-- Your task --
Copy out the data below with each "The image size is" changed to "Screenshot dimensions are", keeping everything else the same.

Saved data entries
= = = = =

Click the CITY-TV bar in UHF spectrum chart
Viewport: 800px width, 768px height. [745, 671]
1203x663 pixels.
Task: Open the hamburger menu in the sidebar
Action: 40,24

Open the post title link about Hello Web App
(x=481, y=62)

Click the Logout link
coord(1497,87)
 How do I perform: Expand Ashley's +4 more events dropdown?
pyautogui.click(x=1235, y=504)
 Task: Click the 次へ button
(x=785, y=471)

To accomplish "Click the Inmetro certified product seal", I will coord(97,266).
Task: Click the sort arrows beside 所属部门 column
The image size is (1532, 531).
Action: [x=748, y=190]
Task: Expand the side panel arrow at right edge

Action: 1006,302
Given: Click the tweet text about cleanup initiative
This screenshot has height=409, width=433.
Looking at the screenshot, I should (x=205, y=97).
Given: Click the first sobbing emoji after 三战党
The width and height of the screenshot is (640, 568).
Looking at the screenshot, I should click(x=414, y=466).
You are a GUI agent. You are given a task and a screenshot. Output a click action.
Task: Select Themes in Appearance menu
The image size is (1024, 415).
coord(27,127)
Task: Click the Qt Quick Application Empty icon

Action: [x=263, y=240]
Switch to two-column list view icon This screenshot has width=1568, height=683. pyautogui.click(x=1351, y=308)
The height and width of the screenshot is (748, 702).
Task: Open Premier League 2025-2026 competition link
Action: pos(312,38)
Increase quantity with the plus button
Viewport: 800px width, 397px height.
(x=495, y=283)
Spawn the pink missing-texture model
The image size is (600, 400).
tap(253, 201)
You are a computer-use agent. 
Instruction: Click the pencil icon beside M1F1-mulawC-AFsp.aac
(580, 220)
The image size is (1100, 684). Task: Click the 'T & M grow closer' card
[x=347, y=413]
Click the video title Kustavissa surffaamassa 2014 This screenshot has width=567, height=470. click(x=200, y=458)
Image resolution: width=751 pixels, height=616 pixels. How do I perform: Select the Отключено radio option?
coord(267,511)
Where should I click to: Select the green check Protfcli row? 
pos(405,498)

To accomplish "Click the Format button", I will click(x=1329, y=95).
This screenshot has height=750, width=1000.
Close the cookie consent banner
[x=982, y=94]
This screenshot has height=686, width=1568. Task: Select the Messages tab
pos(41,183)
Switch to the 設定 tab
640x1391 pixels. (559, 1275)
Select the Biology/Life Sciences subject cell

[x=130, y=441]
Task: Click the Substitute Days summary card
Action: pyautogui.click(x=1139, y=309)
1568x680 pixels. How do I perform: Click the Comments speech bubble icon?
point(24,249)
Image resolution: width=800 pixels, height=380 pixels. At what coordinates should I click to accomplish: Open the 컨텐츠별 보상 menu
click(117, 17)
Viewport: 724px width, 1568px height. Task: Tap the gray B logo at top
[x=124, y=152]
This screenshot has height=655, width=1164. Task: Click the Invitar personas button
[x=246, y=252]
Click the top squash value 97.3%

= = = = =

-- Expected answer --
Click the CITY-TV bar in UHF spectrum chart
Viewport: 800px width, 768px height. [745, 671]
1203x663 pixels.
Task: Open the hamburger menu in the sidebar
Action: 40,24

Open the post title link about Hello Web App
(x=481, y=62)

Click the Logout link
coord(1497,87)
 How do I perform: Expand Ashley's +4 more events dropdown?
pyautogui.click(x=1235, y=504)
 Task: Click the 次へ button
(x=785, y=471)

To accomplish "Click the Inmetro certified product seal", I will coord(97,266).
Task: Click the sort arrows beside 所属部门 column
Screenshot dimensions are (1532, 531).
Action: [x=748, y=190]
Task: Expand the side panel arrow at right edge

Action: 1006,302
Given: Click the tweet text about cleanup initiative
This screenshot has height=409, width=433.
Looking at the screenshot, I should (x=205, y=97).
Given: Click the first sobbing emoji after 三战党
The width and height of the screenshot is (640, 568).
Looking at the screenshot, I should click(x=414, y=466).
You are a GUI agent. You are given a task and a screenshot. Output a click action.
Task: Select Themes in Appearance menu
Screenshot dimensions are (1024, 415).
coord(27,127)
Task: Click the Qt Quick Application Empty icon

Action: [x=263, y=240]
Switch to two-column list view icon This screenshot has width=1568, height=683. pyautogui.click(x=1351, y=308)
The height and width of the screenshot is (748, 702).
Task: Open Premier League 2025-2026 competition link
Action: pos(312,38)
Increase quantity with the plus button
Viewport: 800px width, 397px height.
(x=495, y=283)
Spawn the pink missing-texture model
Screenshot dimensions are (600, 400).
tap(253, 201)
You are a computer-use agent. 
Instruction: Click the pencil icon beside M1F1-mulawC-AFsp.aac
(580, 220)
Screenshot dimensions are (1100, 684). Task: Click the 'T & M grow closer' card
[x=347, y=413]
Click the video title Kustavissa surffaamassa 2014 This screenshot has width=567, height=470. click(x=200, y=458)
Image resolution: width=751 pixels, height=616 pixels. How do I perform: Select the Отключено radio option?
coord(267,511)
Where should I click to: Select the green check Protfcli row? 
pos(405,498)

To accomplish "Click the Format button", I will click(x=1329, y=95).
This screenshot has height=750, width=1000.
Close the cookie consent banner
[x=982, y=94]
This screenshot has height=686, width=1568. Task: Select the Messages tab
pos(41,183)
Switch to the 設定 tab
640x1391 pixels. (559, 1275)
Select the Biology/Life Sciences subject cell

[x=130, y=441]
Task: Click the Substitute Days summary card
Action: pyautogui.click(x=1139, y=309)
1568x680 pixels. How do I perform: Click the Comments speech bubble icon?
point(24,249)
Image resolution: width=800 pixels, height=380 pixels. At what coordinates should I click to accomplish: Open the 컨텐츠별 보상 menu
click(117, 17)
Viewport: 724px width, 1568px height. Task: Tap the gray B logo at top
[x=124, y=152]
This screenshot has height=655, width=1164. Task: Click the Invitar personas button
[x=246, y=252]
Click the top squash value 97.3%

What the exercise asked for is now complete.